Can we encode that as: 4–15, 39–43, 21–25, 26–29 and save space? The "compression" step would take a long time (at some point you have to stop searching for overlap as Pi goes on for forever).

Anyways, a silly thought experiment that your idea reminded me of.

> C=A^B is also pure noise

Is C really "pure noise" if you can get A back out of it?

It's like an encoding format or primitive encryption, where A is merely transformed into unrecognizable data, meaningful noise, which still retains the entirety of the information.

> Is C really "pure noise" if you can get A back out of it?

If you throw out B, then there's no possible way to get A out of C (short of blindly guessing what A is): that's one of the properties of a one-time pad.

But distributing both B and C is no different than distributing A in two parts, and I'd have a hard time imagining it would be treated any differently on a legal level.

No, C is really noise, fundamentally.

Imagine another copyrighted work D.

E=C^D, therefore C=D^E

As you see, the same noise can be used to recover a completely different work.

Since you can do this with any D, C is really noise and not related to any D or A.

I'm not sure I agree. In the case of new source D, C is being used as the key, not the encoded data.

> B^C gives you back A

If both B and C are pure noise, where did the information for A come from?

XOR is commutative so for a one-time pad key and ciphertext can be swapped.

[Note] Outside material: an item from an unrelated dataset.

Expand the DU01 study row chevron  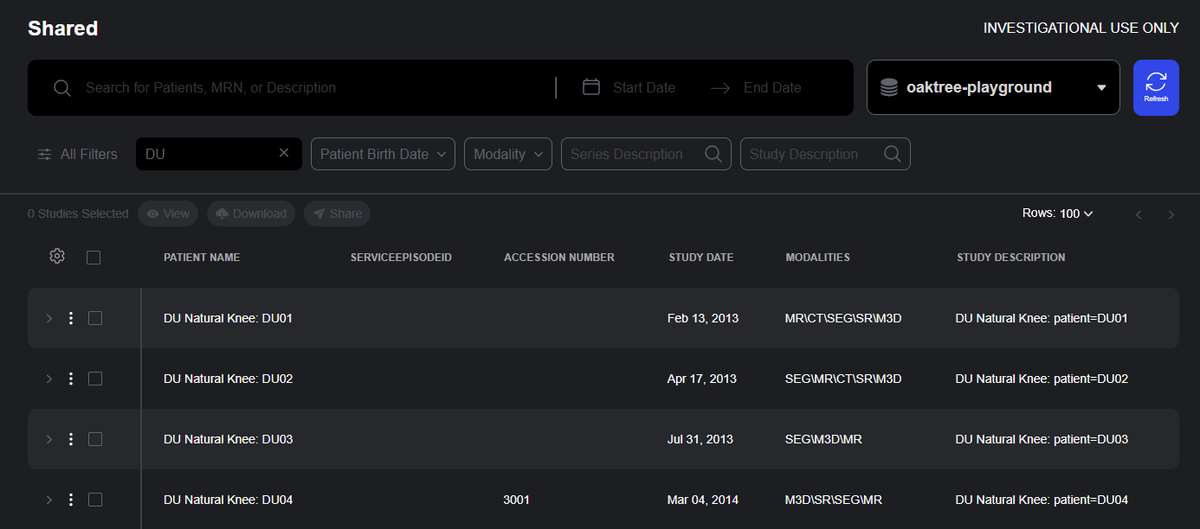click(x=49, y=318)
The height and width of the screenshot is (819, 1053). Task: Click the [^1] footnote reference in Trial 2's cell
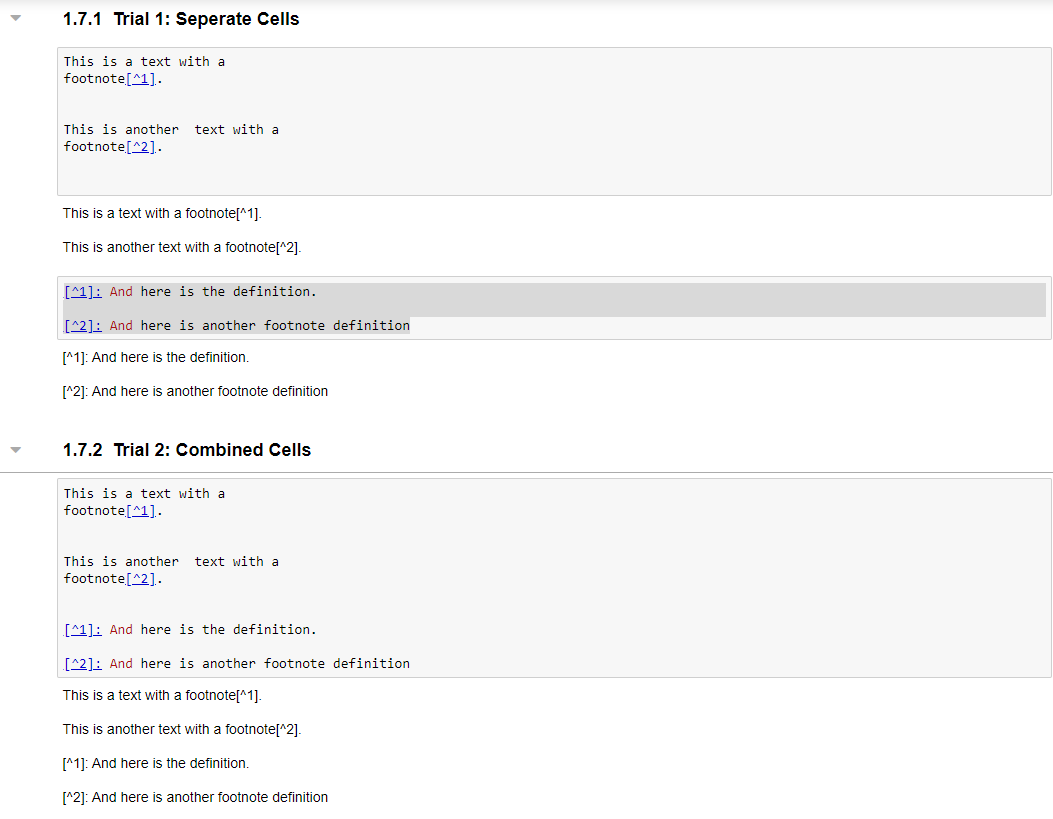coord(141,511)
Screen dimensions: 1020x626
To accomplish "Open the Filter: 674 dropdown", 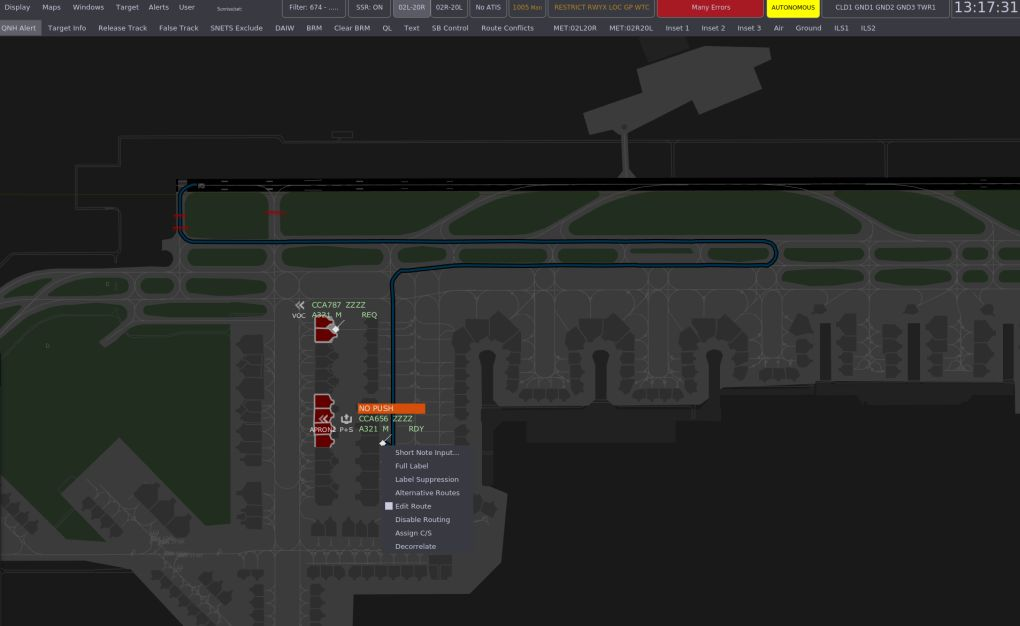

In this example given ciphertext C = A ^ B you can decrypt plaintext A using key B or you can decrypt plaintext D using key E = C ^ D:

( A ^ B ) ^ B = A

( A ^ B ) ^ ( C ^ D ) = ( A ^ B ) ^ ( A ^ B ) ^ D = D

B and C are pure noise individually but they are not uncorrelated just like E and C are not uncorrellated.

Thanks for engaging in this discussion and explaining your thoughts. I'm still trying to understand.

> given ciphertext C = A ^ B you can decrypt plaintext A using key B

Right, C ^ B = A, to get back the original.

Already here, it seems to me that C is not pure random noise if A can be recovered from it. C contains the encoded information of A, so it's not random. Is that wrong?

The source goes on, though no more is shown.